Bojan International

旅行記・乗車記・フェリー乗船記やアイヌ語地名の紹介など

アイヌ語地名の傾向と対策 (167) 「毛登別・大奮・ツネオマナイ川」

やあ皆さん、アイヌ語の森へ、ようこそ。

(この背景地図等データは、国土地理院電子国土Webシステムから配信されたものである)

毛登別(けとべつ)

keto-pet?
皮張枠・川
kito-(us-)pet?
ギョウジャニンニク・(多くある・)川

 

(? = 典拠あるが疑問点あり、類型あり)

中頓別町小頓別から堀割の峠を越えた先の、旧・歌登町域の地名で、同名の川もあります。昭和の中頃には歌登町営軌道が走っていたところですね。今回も、更科源蔵さんの「アイヌ語地名解」を見てみましょう。

これまでの地名解にはのっていない幌別川の支流の名で、ケトウペツは古い地図ではケトベツとなっている。

ふむふむ。

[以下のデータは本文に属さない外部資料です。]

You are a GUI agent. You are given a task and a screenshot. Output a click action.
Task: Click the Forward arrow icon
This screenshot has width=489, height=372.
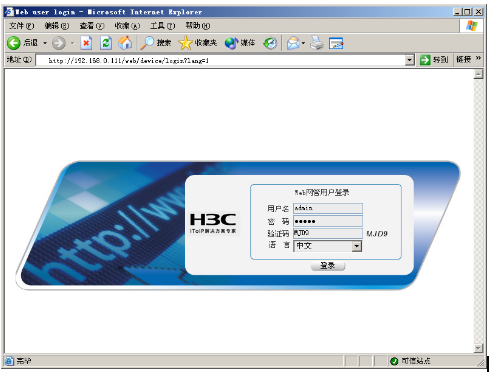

割と古くから「ケトベツ」という音が記録されているのですね。

ケトまたはケッは熊の皮をはる木の枠をいうのであるが、いつも皮を乾すところならケトンチウシとなるべきだと思う。
更科源蔵更科源蔵アイヌ関係著作集〈6〉アイヌ語地名解」みやま書房 p.202-203 より引用)

確かに。ket-un-chi-us-i か、あるいは ket-us-pet あたりで無いとおかしいような気がしますね。ちなみに ket-un-chi あるいは ket は獣の皮を張って乾かす枠の意味です。

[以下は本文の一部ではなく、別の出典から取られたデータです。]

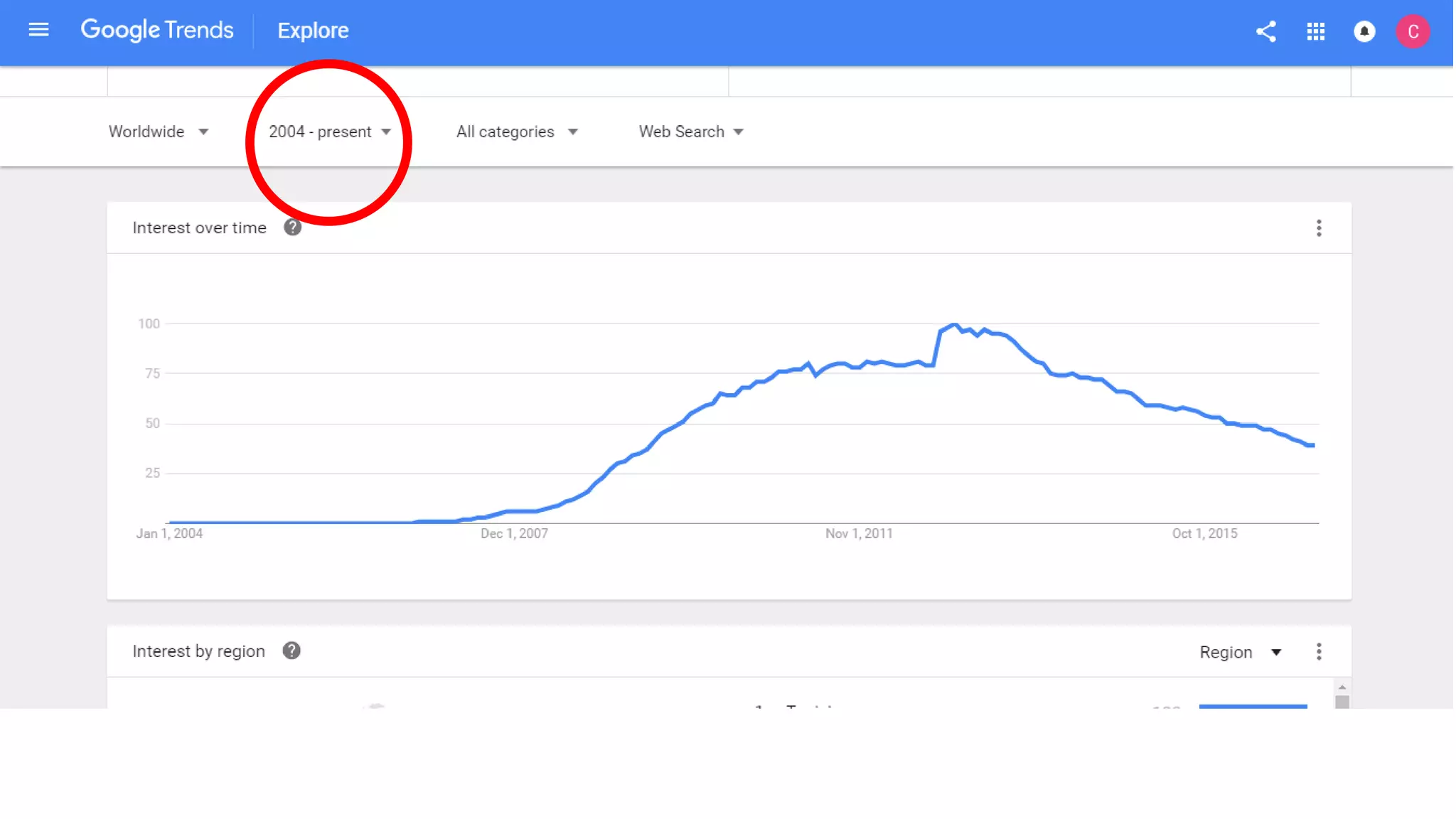Open the 2004 - present time range dropdown
The image size is (1456, 819).
tap(330, 132)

上毛登別の間は崖があり、その崖の岩が乾枠に似ているので名づけたのかとも思うが、
更科源蔵更科源蔵アイヌ関係著作集〈6〉アイヌ語地名解」みやま書房 p.203 より引用)

アイヌ語地名解」に親しんでいる方には、もしかしたらこの文章から「嫌な予感」を覚える方もいらっしゃるかもしれません。そうだとしたら、とても勘の鋭い方ですね。

ケ卜でなくキトでアイヌ葱に関係ある地名かも知れない。
更科源蔵更科源蔵アイヌ関係著作集〈6〉アイヌ語地名解」みやま書房 p.203 より引用)

ぎゃふん(死語)。最後の最後でちゃぶ台を返されてしまいました(汗)。kito はご存じ「ギョウジャニンニク」のことなのですが、かといって kito-pet というのもびみょうに変ではあります(本来は kito-us-pet になる筈)。

なーんか収拾が付かなくなったので、我らが「角川──」(略──)を見てみましょうか。

「ケト」は「獣皮を張って乾す枠」,あるいはそれを組立てる「細い棒」(地名アイヌ語小辞典)で,ケトベツ沢の形が似ていることから名付けられたという(歌登町史)。
(「角川日本地名大辞典」編纂委員会・編「角川日本地名大辞典 1 北海道(上巻)」角川書店 p.520 より引用)

ふむふむ。まだ続きがあります。

この沢にはギョウジャニンニクが多く,ケトベツはキトペッで,「行者蒜の多い沢」の意ともいう。
(「角川日本地名大辞典」編纂委員会・編「角川日本地名大辞典 1 北海道(上巻)」角川書店 p.520 より引用)

あららら……。後者には出典が明記されていませんが、結局は両論併記なんですね。困ったな……。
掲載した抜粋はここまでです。